EXERCISE DIRECTIONS » Return every line of the data exactly as it stands.

SUPPLIED RECORDS »

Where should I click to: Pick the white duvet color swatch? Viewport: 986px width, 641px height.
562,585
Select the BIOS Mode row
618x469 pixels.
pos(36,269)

ANSWER SPACE »
Where should I click to: Pick the white duvet color swatch? Viewport: 986px width, 641px height.
562,585
Select the BIOS Mode row
618x469 pixels.
pos(36,269)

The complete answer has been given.